3. A year ago, I started volunteering at Makauwahi Cave Reserve along Kauai’s South Shore. That’s when I discovered Back to the Future in the Caves of Kauai: A Scientist’s Adventures in the Dark by David A. Burney. To be honest, I expected it to be a tough read, full of facts and science and numbers. I can’t absorb numbers. Numbers bounce of me like a tennis ball off a garage door. But it’s nothing like that. I knew it with the first paragraph of the book, “Visitors come to Hawaii seeking paradise. But the truth is, these islands have become a kind of living hell for nature. The place is a microcosm of the world condition, where the role of humans in transforming nature stands out in high relief. This is a story that matters, because humans need to know that they are a threat to the rest of creation. Can we learn to tread more lightly on this speck of dust in the universe that we call home? Will anything we hold dear make it into the future? How did we get to this point?” The book is about Burney’s—everyone calls him Burney, as if it’s his first name—twenty years unearthing fossilized remains and artifacts from a stretch of cave system on Kauai that is quite unusual. Unlike the rest of the island—and island chain—this cave system is made of limestone. It was carved out by ground water. It is not volcanic. The caves are not lava tubes. That was hugely important for Burney’s work as a paleoecologist, because the limestone rock and the Ph-neutral ground water that created the tentacles of the cave acted like a deep freeze--one of the few and richest in all Hawaii, possibly even all of the Pacific. And while Burney can call a spade a spade, as evidenced by his first paragraph, his book is full of Burney’s signature sense of humor, too. Indeed, the narrative reads just like Burney talks—like he’s exhaling the story in a single breath.

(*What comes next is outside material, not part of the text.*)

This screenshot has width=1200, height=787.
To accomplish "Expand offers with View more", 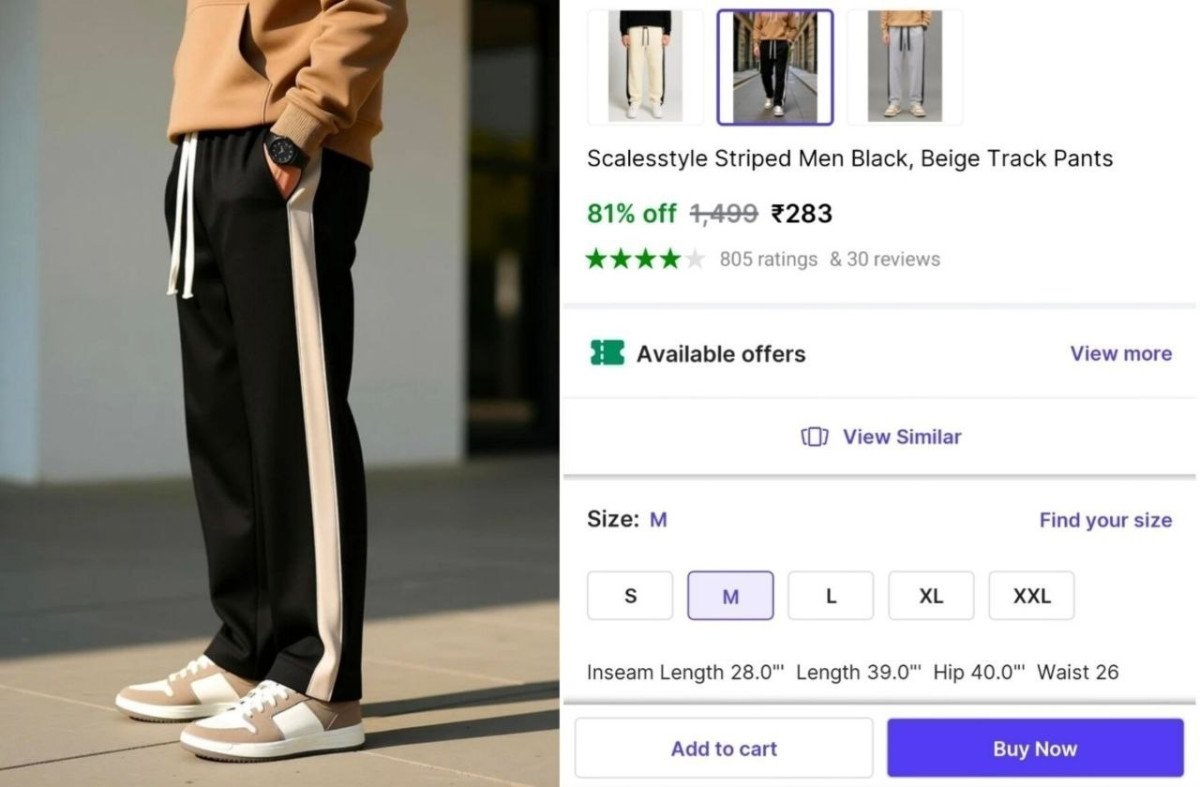I will 1121,354.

4. I just discovered The Statues that Walked: Unraveling the Mystery of Easter Island last week when Terry Hunt, professor of anthropology at the University of Hawaii at Manoa, stopped by Kauai to give a talk. I haven’t read the book yet, but I cannot wait to dive into it. Hunt’s work at Rapa Nui disproves the theories about how those mysterious statues were erected. In doing so, Hunt takes on Thor Heyerdahl and Jared Diamond. He also proposes his own theory on how the statues got from their quarry of crafting to their myriad of sites around the island. In the process Hunt and his co-author Carl Lipo dispel numerous other accounts, too, proposing the people of Rapa Nui did not cut down their palm tree forest to sate a warmongering chief’s penchant for statues. They did not commit ecocide. And maybe they weren't just as barbarous and cannibalistic as many have painted them. As soon as I finish The Big Year, I’ll be cracking the spine of this book.
What about you? Do you have any good books--with a Hawaii theme--that you'd recommend? List them below in the comments section.